> Problem to solve
Would it be possible to write out each entry below exactly, without the pictures?

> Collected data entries
"""

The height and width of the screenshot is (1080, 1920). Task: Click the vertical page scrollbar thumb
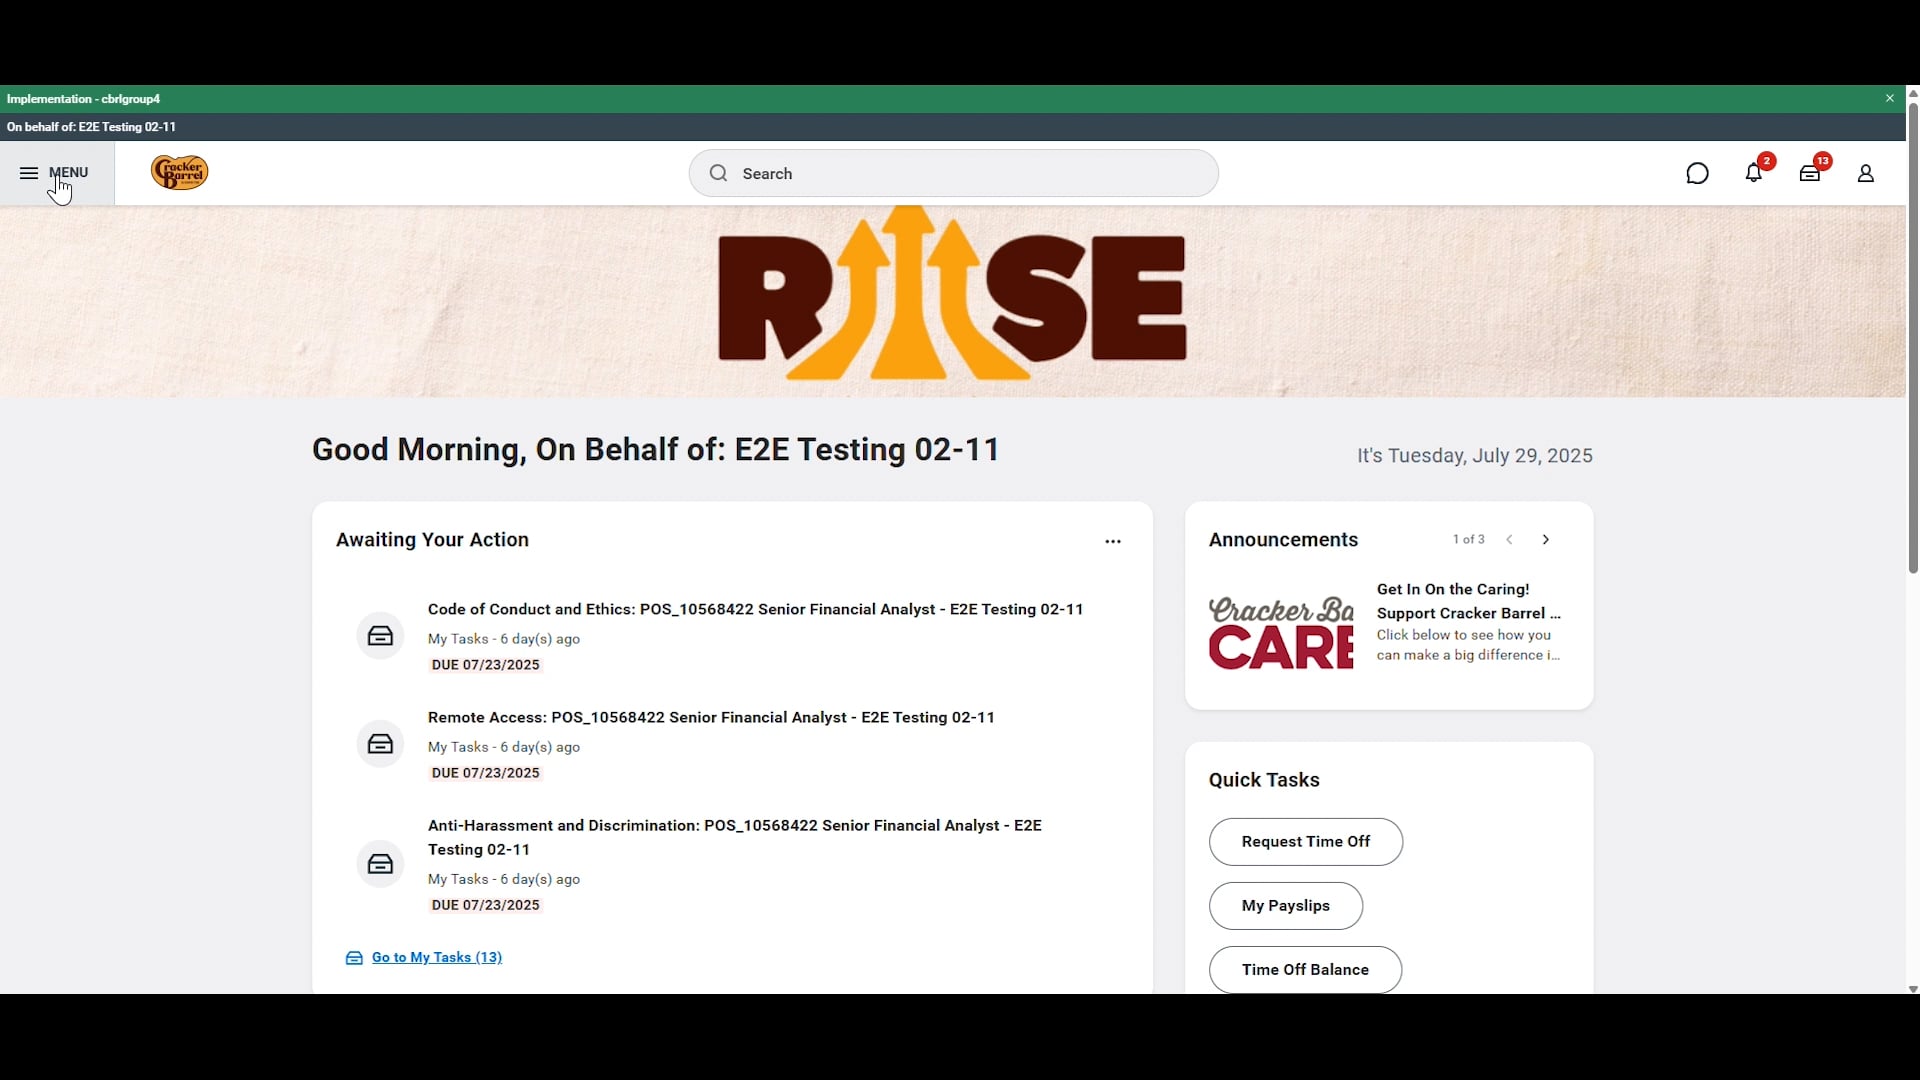[1912, 340]
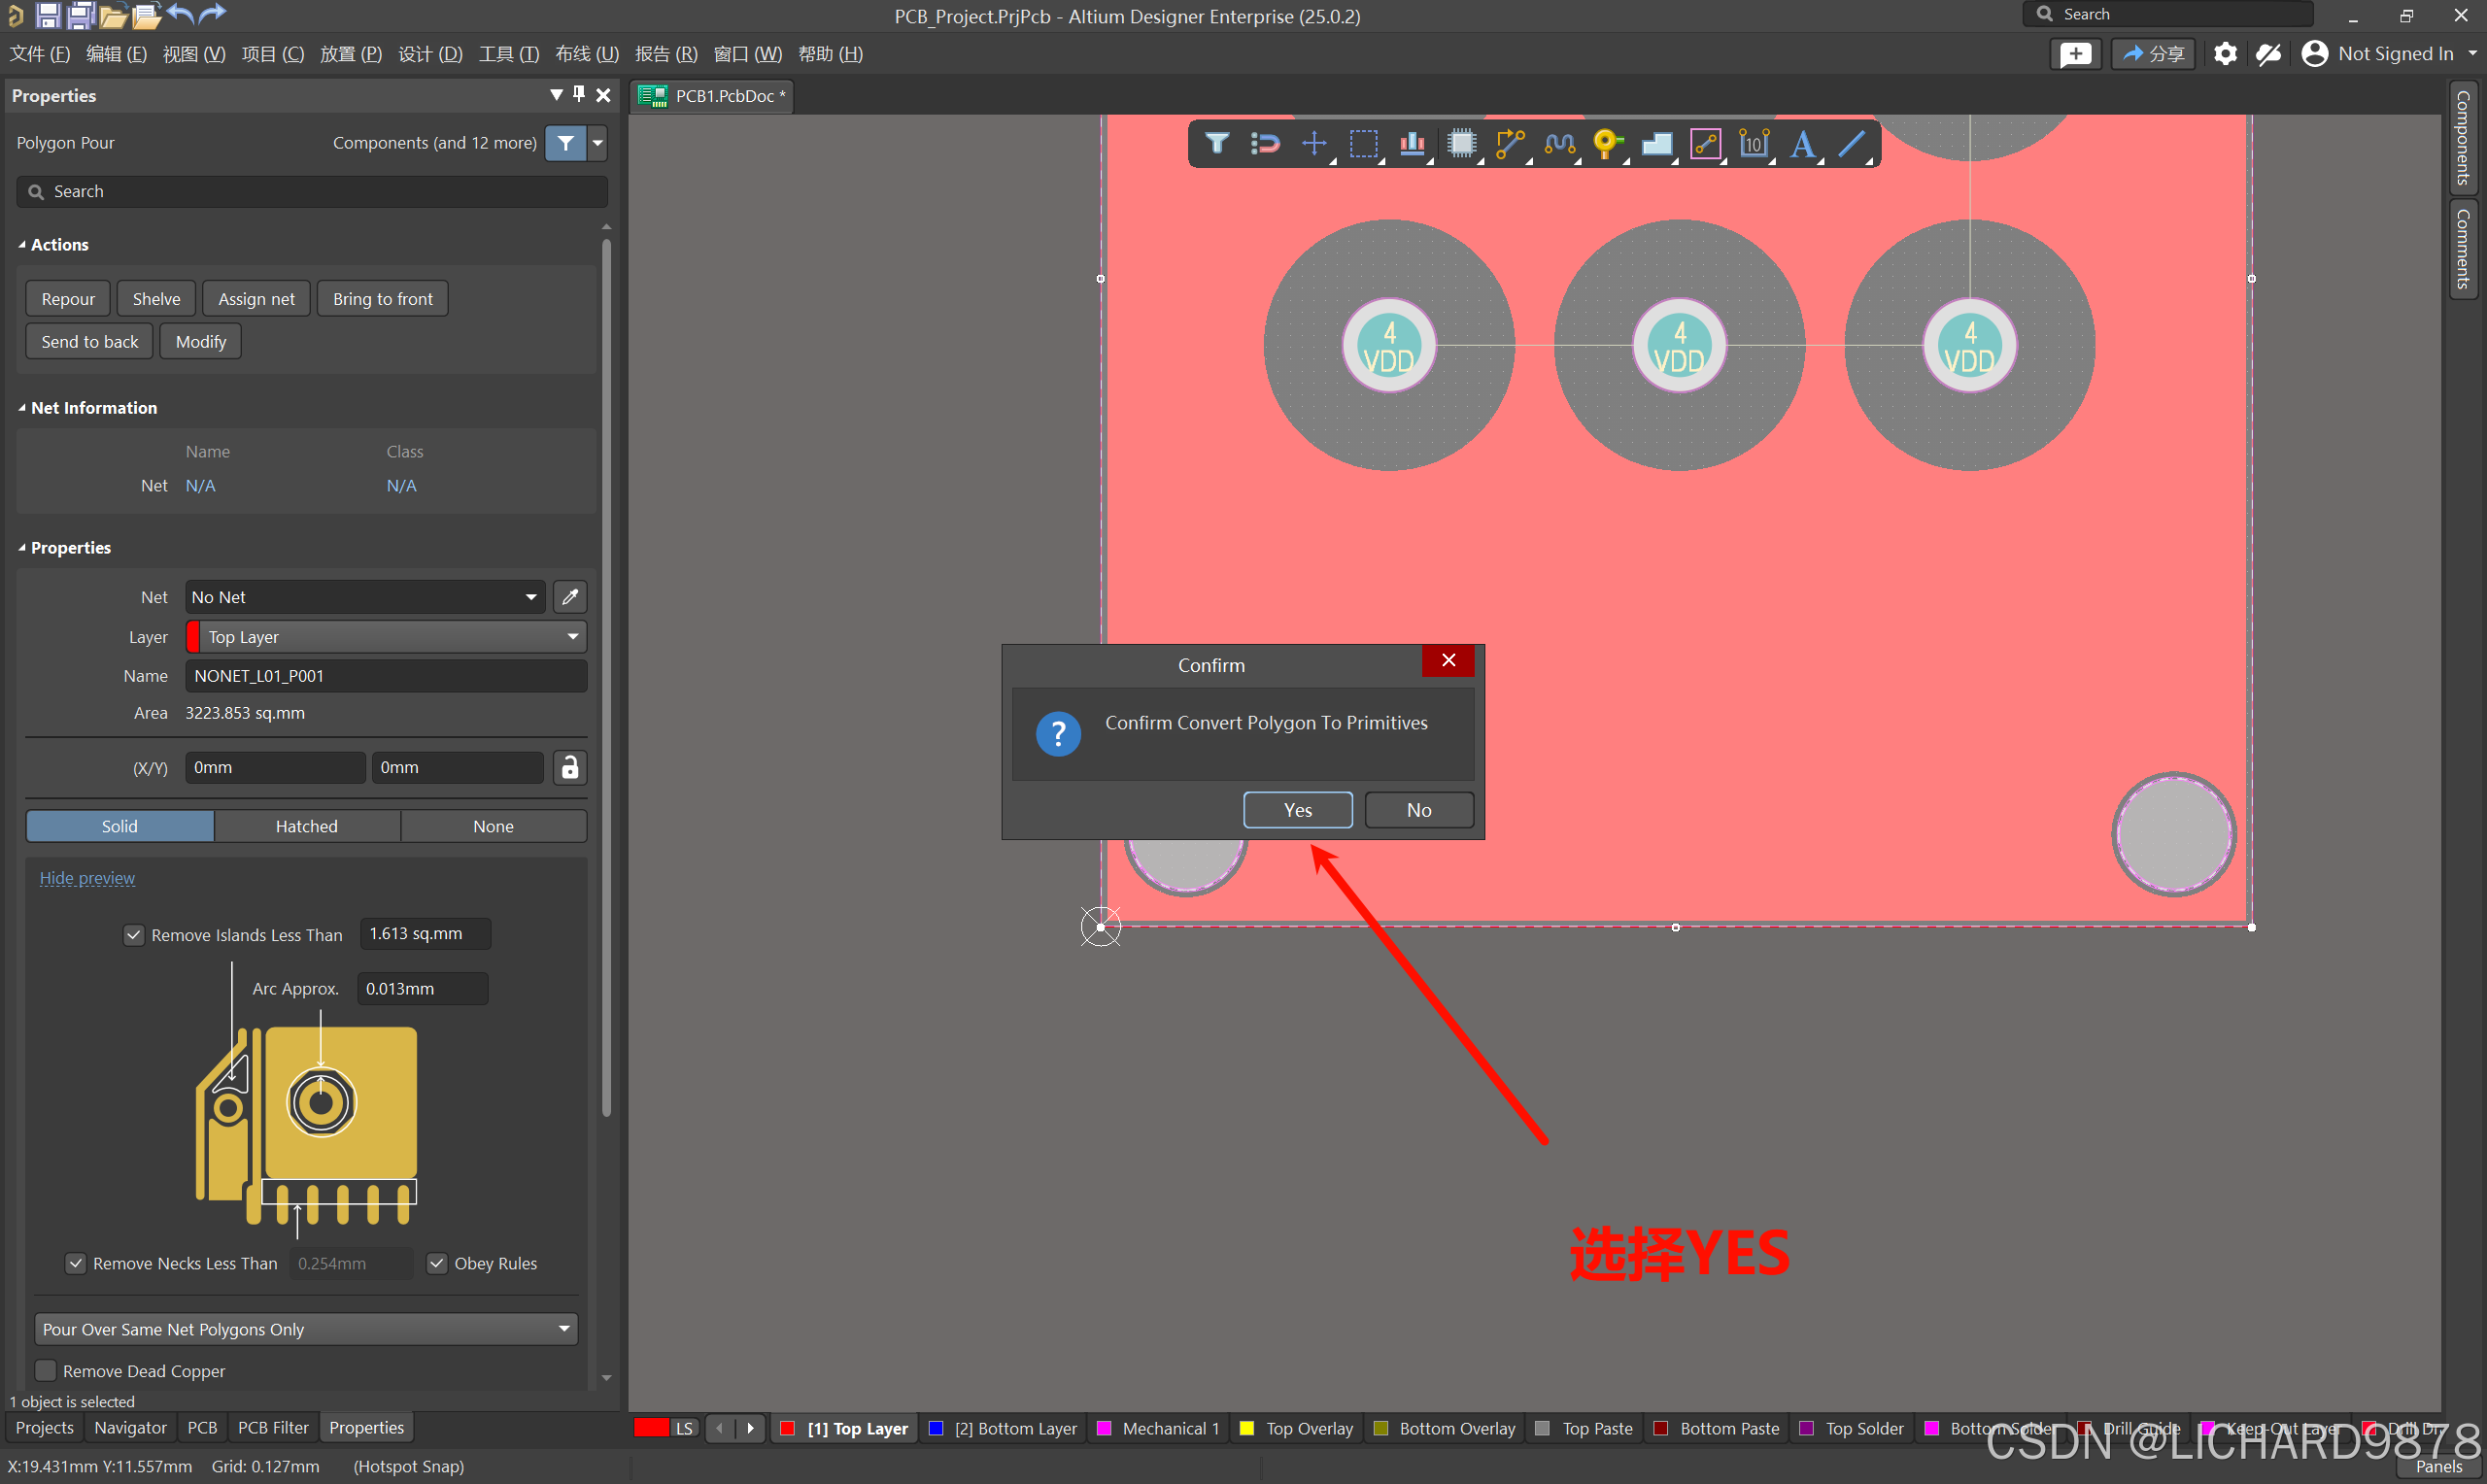The image size is (2487, 1484).
Task: Choose the place via tool
Action: coord(1606,144)
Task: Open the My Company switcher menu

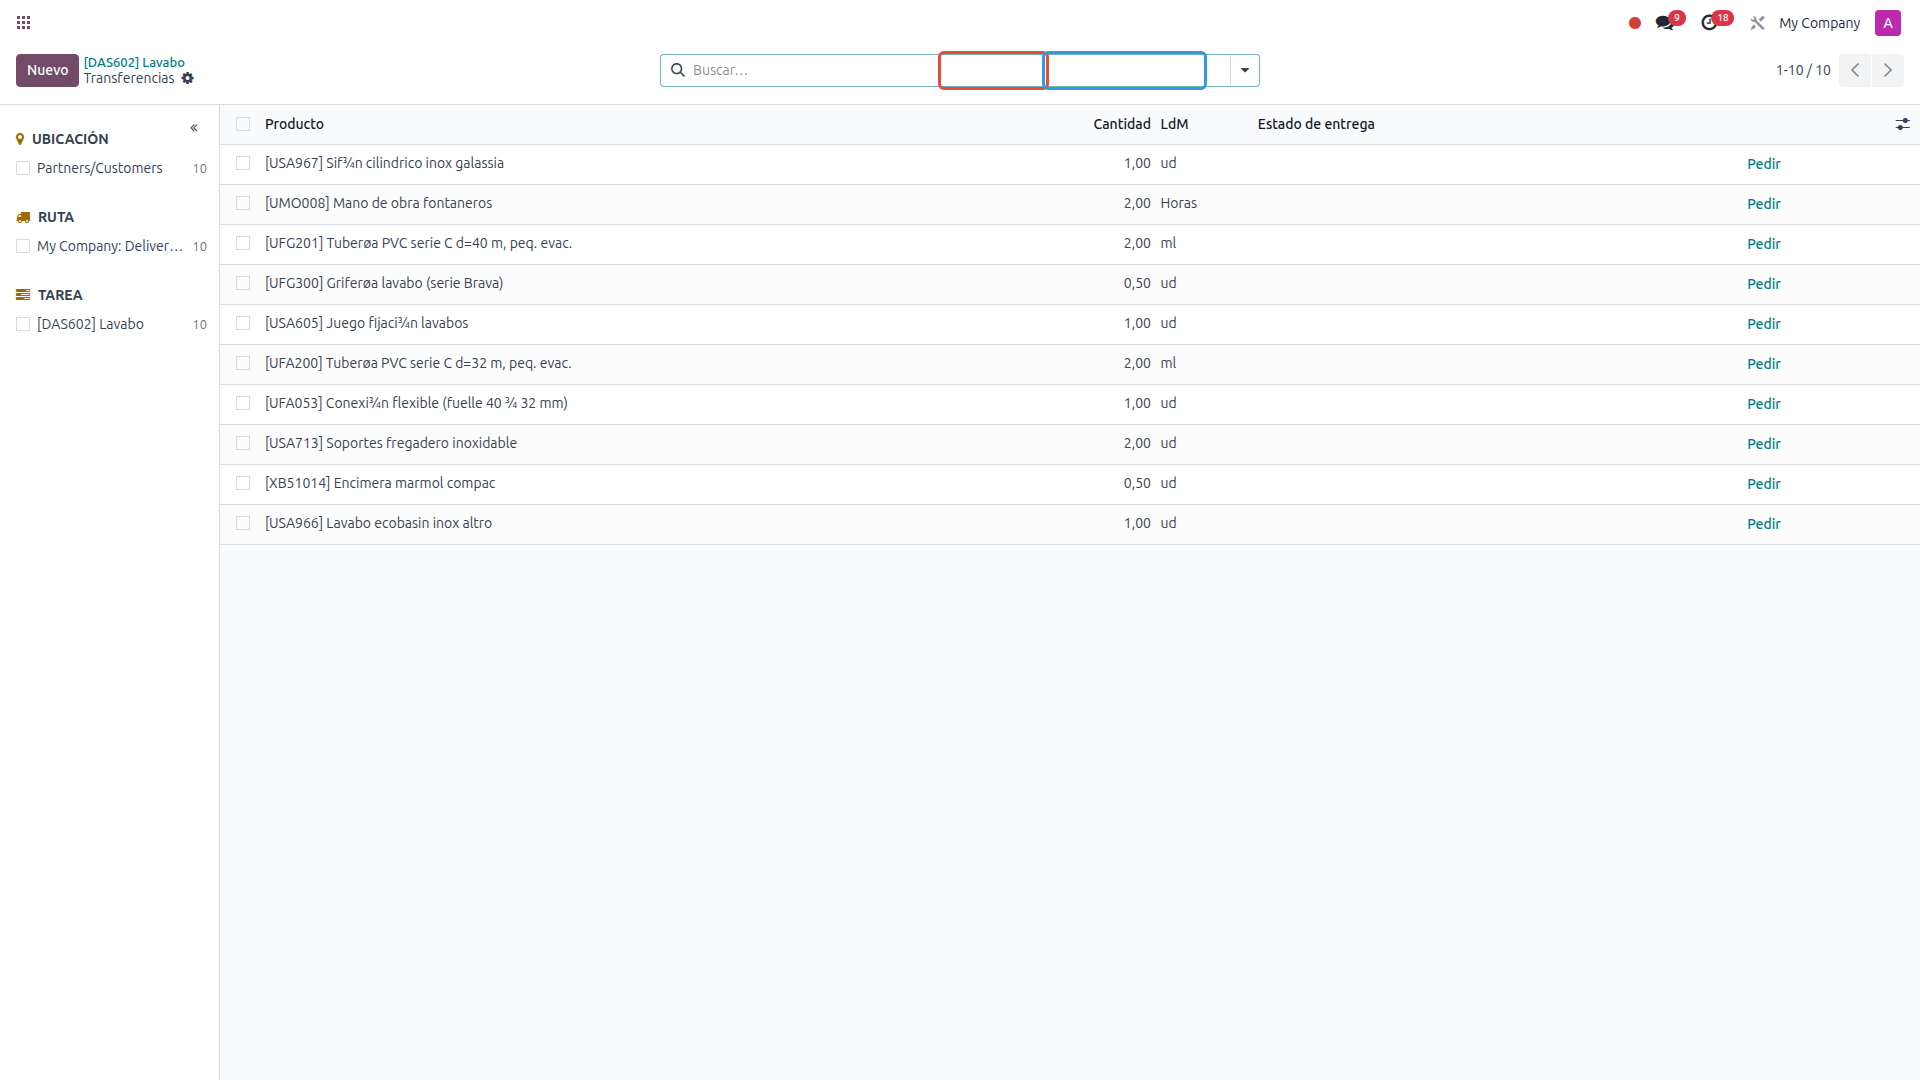Action: click(1819, 23)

"""

> Answer for this exercise
The height and width of the screenshot is (1080, 1920). Task: Click the vertical page scrollbar thumb
[1912, 340]
The image size is (2487, 1484).
Task: Choose the place via tool
Action: coord(1606,144)
Task: Open the My Company switcher menu

Action: click(1819, 23)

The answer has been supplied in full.